#### Your assignment:
Once every line holding "will" in the listing below has been found, give their number and nothing more.

#### Data provided:
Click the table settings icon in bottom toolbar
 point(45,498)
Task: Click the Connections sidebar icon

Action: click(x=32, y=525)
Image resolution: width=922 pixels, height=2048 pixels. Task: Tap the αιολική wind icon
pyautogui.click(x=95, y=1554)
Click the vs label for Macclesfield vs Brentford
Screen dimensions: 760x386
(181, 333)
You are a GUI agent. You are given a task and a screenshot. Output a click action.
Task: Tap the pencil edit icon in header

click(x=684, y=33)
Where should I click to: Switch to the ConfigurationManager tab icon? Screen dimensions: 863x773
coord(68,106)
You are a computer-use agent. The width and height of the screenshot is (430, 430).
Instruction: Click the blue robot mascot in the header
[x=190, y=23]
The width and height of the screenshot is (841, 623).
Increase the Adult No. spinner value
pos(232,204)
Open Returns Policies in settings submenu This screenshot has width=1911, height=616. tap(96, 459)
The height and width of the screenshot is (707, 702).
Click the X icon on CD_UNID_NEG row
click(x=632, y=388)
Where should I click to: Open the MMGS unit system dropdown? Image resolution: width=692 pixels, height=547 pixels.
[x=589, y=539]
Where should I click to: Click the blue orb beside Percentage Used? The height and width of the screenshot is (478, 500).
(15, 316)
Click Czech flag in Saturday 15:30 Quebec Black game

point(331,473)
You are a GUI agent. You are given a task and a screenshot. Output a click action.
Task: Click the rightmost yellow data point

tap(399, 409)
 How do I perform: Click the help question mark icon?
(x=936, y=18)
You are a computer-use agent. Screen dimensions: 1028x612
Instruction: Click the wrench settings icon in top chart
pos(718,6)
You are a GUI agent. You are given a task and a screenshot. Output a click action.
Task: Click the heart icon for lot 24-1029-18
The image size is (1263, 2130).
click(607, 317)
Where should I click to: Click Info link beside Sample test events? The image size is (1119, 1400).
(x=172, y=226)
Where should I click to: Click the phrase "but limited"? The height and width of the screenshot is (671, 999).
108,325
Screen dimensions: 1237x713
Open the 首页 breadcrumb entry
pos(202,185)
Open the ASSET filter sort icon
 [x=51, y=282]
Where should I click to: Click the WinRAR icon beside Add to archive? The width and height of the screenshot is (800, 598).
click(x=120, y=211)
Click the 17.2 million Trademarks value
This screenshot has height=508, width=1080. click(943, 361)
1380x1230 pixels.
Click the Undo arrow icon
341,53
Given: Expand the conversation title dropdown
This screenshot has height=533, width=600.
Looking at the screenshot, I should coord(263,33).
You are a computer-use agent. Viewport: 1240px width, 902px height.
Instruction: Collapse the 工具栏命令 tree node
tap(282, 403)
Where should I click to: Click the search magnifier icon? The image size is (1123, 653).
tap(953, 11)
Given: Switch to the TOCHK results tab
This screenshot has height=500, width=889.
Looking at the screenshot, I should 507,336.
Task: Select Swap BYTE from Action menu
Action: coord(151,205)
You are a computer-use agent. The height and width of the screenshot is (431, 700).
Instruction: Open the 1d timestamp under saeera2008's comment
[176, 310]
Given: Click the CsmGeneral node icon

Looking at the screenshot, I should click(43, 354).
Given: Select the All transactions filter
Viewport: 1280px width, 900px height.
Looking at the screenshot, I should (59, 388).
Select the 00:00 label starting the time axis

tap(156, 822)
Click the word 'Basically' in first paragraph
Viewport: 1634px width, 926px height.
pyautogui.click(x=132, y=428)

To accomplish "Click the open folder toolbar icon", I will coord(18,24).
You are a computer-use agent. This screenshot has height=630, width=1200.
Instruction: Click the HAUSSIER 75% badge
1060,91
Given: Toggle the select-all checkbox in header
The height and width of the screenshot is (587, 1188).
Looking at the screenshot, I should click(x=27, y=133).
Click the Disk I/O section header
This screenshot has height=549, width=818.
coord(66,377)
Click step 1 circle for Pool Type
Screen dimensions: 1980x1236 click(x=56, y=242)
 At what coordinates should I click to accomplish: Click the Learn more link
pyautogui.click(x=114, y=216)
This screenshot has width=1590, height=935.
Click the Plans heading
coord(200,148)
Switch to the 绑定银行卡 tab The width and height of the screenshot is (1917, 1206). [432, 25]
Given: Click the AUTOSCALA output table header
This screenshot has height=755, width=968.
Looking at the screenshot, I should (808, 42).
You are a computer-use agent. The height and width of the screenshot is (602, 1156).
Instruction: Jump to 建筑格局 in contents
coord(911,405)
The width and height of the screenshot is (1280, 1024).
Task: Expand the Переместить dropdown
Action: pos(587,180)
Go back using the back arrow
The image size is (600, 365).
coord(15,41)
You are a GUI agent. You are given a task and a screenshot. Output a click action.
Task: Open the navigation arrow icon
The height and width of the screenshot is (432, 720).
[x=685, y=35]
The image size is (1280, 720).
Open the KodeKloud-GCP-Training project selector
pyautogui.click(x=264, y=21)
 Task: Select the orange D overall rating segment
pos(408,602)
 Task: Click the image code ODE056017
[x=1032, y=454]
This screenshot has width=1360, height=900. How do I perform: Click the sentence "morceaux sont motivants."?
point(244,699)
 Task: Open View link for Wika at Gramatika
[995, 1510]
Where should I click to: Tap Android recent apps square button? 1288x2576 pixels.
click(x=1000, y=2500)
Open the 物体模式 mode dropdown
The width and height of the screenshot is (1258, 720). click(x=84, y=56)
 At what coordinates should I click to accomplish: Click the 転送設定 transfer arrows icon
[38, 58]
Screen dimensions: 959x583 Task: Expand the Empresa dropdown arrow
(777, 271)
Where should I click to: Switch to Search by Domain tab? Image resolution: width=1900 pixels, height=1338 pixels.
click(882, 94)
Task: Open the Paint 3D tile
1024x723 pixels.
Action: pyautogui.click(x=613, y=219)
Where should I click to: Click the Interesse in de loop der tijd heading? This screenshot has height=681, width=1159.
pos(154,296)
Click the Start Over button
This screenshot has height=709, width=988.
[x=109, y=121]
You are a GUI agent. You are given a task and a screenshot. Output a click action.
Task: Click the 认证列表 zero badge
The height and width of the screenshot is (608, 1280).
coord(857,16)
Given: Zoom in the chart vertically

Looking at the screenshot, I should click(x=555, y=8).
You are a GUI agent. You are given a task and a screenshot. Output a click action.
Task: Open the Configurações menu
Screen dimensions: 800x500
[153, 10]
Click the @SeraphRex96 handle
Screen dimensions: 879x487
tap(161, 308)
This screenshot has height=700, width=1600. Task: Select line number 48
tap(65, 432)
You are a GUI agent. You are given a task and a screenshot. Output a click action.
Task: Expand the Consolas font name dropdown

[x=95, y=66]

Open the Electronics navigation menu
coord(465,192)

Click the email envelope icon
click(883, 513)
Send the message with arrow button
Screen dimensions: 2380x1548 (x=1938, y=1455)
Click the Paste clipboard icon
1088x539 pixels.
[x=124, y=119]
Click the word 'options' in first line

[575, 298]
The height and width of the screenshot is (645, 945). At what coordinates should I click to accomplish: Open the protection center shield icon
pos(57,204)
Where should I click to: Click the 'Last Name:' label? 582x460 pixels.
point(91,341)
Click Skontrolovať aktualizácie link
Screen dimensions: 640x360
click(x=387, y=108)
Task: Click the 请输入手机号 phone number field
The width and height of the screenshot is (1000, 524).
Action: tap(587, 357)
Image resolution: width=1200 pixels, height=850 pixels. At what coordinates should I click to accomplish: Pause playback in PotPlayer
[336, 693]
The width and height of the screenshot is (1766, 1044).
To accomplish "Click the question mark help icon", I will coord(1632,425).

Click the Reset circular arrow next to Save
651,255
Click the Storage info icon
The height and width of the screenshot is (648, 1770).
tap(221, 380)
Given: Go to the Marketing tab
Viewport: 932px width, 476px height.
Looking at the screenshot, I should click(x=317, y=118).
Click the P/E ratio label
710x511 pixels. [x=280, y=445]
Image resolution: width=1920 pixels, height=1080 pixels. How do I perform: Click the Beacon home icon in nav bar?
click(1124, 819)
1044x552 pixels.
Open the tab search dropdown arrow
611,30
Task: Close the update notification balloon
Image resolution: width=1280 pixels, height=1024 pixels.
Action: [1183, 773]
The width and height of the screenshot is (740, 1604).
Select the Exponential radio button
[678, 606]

#### Answer to the problem:
2